Samarendra Ambani é suíço. Seu nome e aparência podem sugerir que não. Mas ele é suíço, logo ele é neutro e não desperta ameaças. Sam, como é conhecido, é arquiteto, filho de pai indiano e mãe suíça. Nasceu em Zurique. Tem uma namorada que pretende pedir em casamento e mora com a mãe e a irmã mais nova, debilitada por uma rara síndrome. Os pais não quiseram gastar com um tratamento arriscado que poderia dar a ela uma vida quase normal. Não tinham muito dinheiro, não queriam deixar a Suíça. Mas Sam quer algum dia poder pagar para que ela possa se recuperar, para que a irmã possa parar de desejar sua própria morte. Ao contrário da irmã, Sam é saudável. Nunca fica doente, nunca cai de cama.

 

Jörgen Hofmeester é um homem de bem. Pai zeloso, profissional respeitado, marido dedicado, e mesmo assim foi abandonado pela bela mulher.
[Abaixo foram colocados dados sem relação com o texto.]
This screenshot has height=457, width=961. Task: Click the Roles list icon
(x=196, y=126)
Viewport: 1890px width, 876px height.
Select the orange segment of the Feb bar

Se preocupa com o futuro da família, economiza para deixar às duas filhas o necessário para nunca passarem nenhuma necessidade. Um homem de bem naquela concepção clássica de alguém que age pensando no bem-estar da família, para mantê-la unida e abastecida com o que precisar. “De bem”. Hofmeester é o protagonista de Tirza, romance do holandês Arnon Grunberg traduzido no Brasil por Mariângela Guimarães. Um personagem que tem de tudo para despertar a simpatia de qualquer um com seu jeito certinho e regrado de tocar a vida, mas que por algum motivo desconhecido só é pisoteado por ela. Mas essa impressão não passa de um equívoco inicial.